Occasionally, an abdominal x-ray detects an aneurysm that has calcium deposits in its wall, but this procedure provides little other information. Other procedures are more useful for detecting aneurysms and determining their size. Usually, ultrasonography can clearly show the size of an aneurysm. If an aneurysm is detected, ultrasonography may be repeated every few months to determine if and how quickly the aneurysm is enlarging.
CT of the abdomen, particularly if done after a contrast agent (dye) is injected intravenously, can determine the size and shape of an aneurysm more accurately than ultrasonography but exposes the person to radiation. Magnetic resonance imaging (MRI) is also accurate but may not be available as quickly as ultrasonography or CT.
Abdominal aortic aneurysms that are less than 2 inches (5 centimeters) wide rarely rupture.
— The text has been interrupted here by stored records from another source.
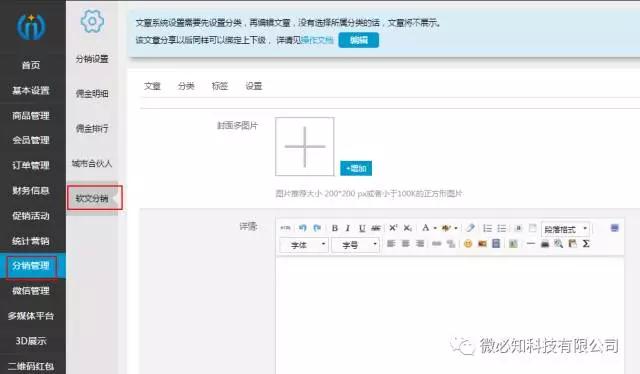Click the +增加 add image button
This screenshot has height=374, width=640.
[x=356, y=168]
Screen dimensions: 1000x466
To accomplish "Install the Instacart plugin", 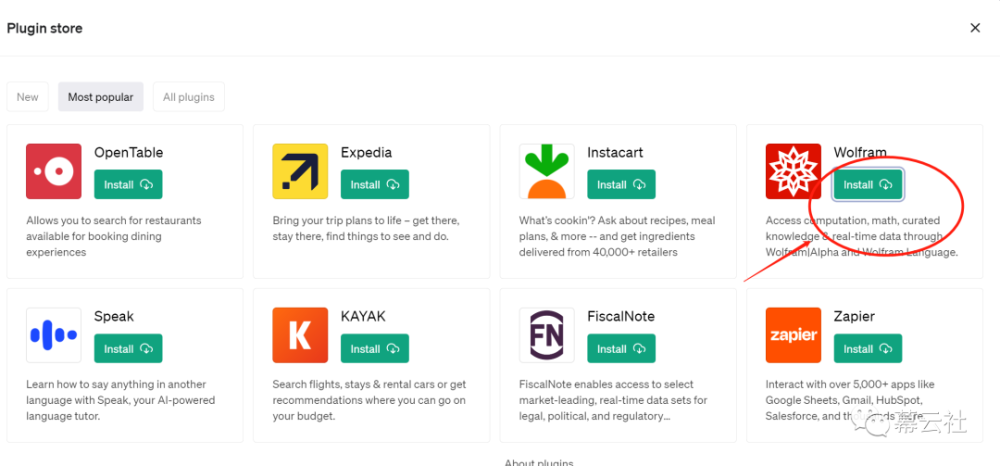I will coord(621,185).
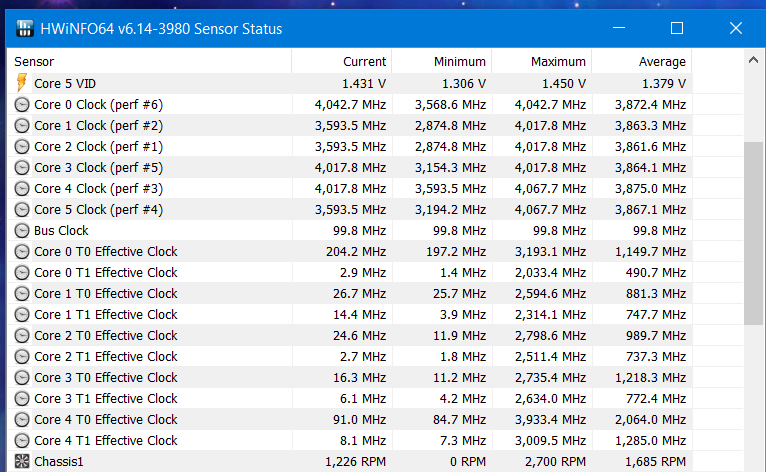766x472 pixels.
Task: Click the Sensor column header
Action: 150,62
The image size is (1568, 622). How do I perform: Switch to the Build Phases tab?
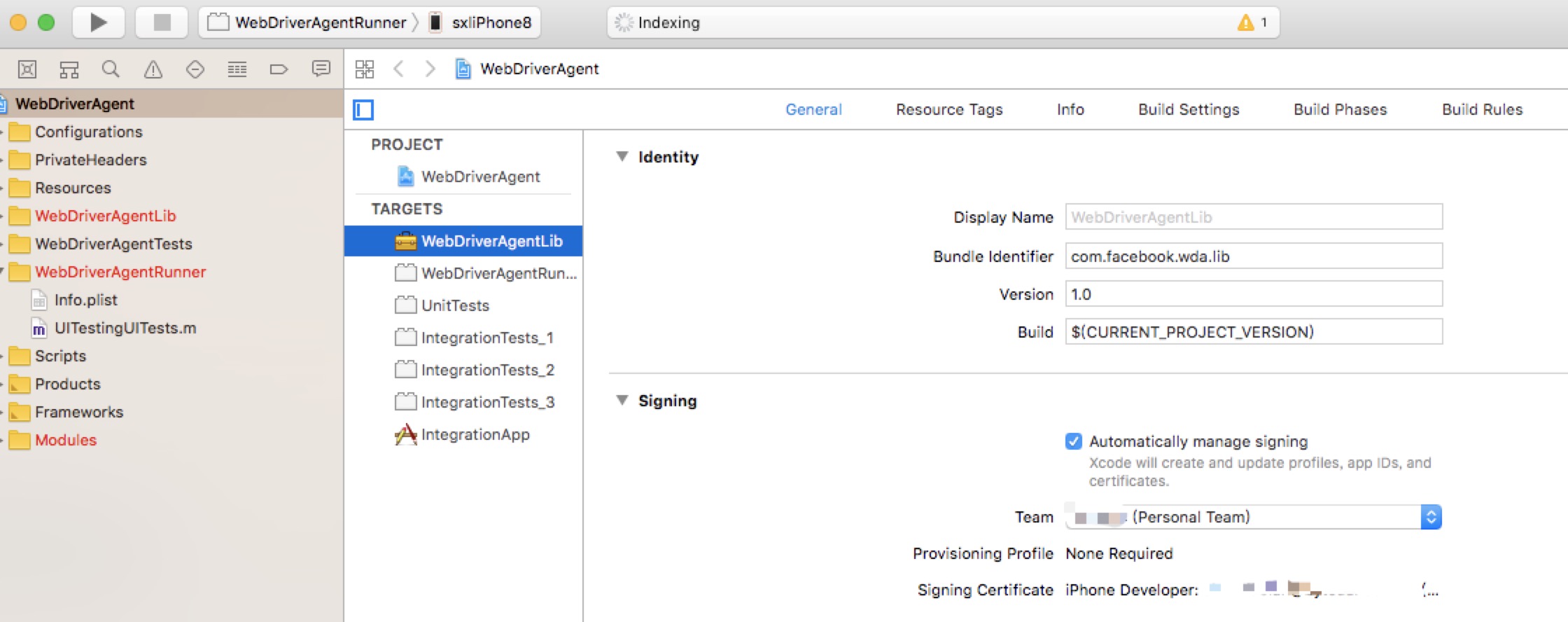(x=1340, y=109)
The only treatments required may be antihypertensive drugs to lower blood pressure and smoking cessation. For people who smoke, quitting is very important. Imaging procedures are done to estimate the rate of enlargement and determine when repair will be necessary. At first, procedures are done every 3 to 6 months, then at various intervals, depending on how quickly the aneurysm is enlarging.
Aneurysms that are wider than about 2 to 2½ inches (5 to 5.5 centimeters) may rupture, so doctors usually recommend surgery, unless surgery is too risky for a particular person. In people with Marfan syndrome, aneurysms are at a higher risk of rupturing at narrower diameters, and so an aneurysm may be repaired earlier, when its diameter at the aortic root (part of the aorta nearest the heart) is about 1½ inches (4.5 cm).
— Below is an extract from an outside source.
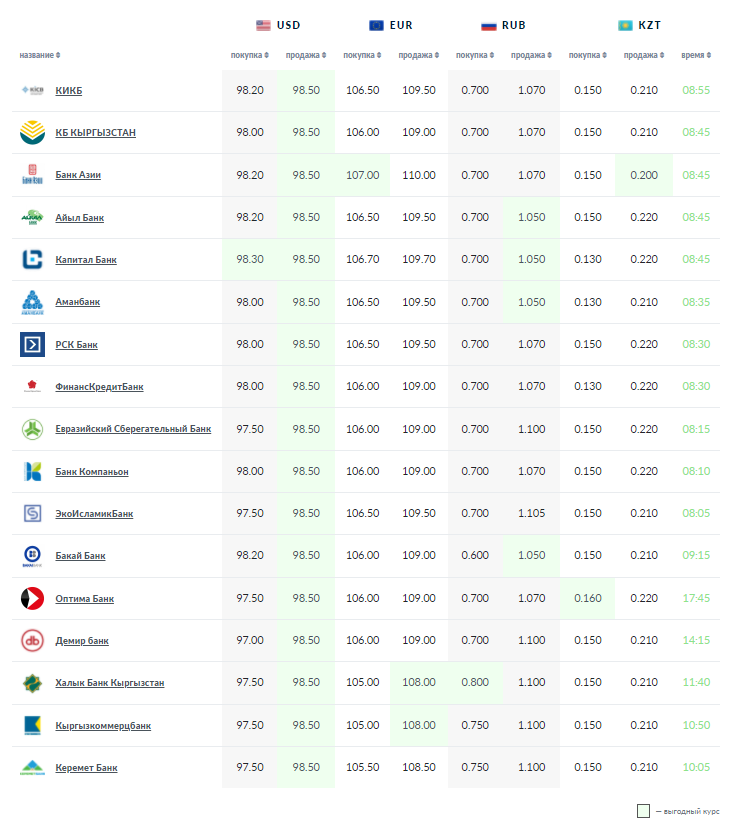Open the Керемет Банк link

(86, 768)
Surgery consists of inserting a synthetic tube (graft) to repair the aneurysm. There are two approaches:
With traditional surgery, a general anesthetic is given, and an incision is made from below the breastbone to just below the navel. The graft is stitched into place in the aorta, the walls of the aneurysm are wrapped around the graft, and the incision is closed. This procedure takes 3 to 6 hours, and the hospital stay is usually 5 to 8 days. The risk of death during surgery to insert a graft is about 2 to 5% but can be higher if a person has other serious medical conditions.
Endovascular stent graft repair, which is now used in more than 70% of cases, is a newer less invasive approach. A regional (epidural) anesthetic, which causes loss of sensation only from the waist down without loss of consciousness, is used. Through a special puncture needle, a long, thin guide wire is threaded through the femoral artery into the aorta to the aneurysm. A tube (catheter) containing the stent graft (which resembles a meshed, collapsible straw) is guided over the wire and positioned inside the aneurysm. Then the stent graft is opened, forming a stable channel for blood flow. This procedure takes 2 to 5 hours, and the hospital stay is usually 1 to 2 days.
The choice of aneurysm repair technique depends on many factors, including the person's age and general health and the anatomy of the aorta and the aneurysm. In general, open surgery may be used for younger and healthier people because the results may last longer in patients who live at least 10 years. The endovascular stent grafting procedure is used for older people or for people who are in poor health and who might not survive an open surgical procedure.
Rupture or impending rupture of an abdominal aortic aneurysm requires emergency open surgery or placement of an endovascular stent graft. The risk of death during an emergency repair of a ruptured aneurysm is about 50%. The risk of death may be lower (20 to 30%) with endovascular stent graft placement. When an aneurysm ruptures, the kidneys may be affected because their blood supply is disrupted or because blood loss results in shock. If kidney failure develops after repair of a ruptured aneurysm, the chances of survival are very poor.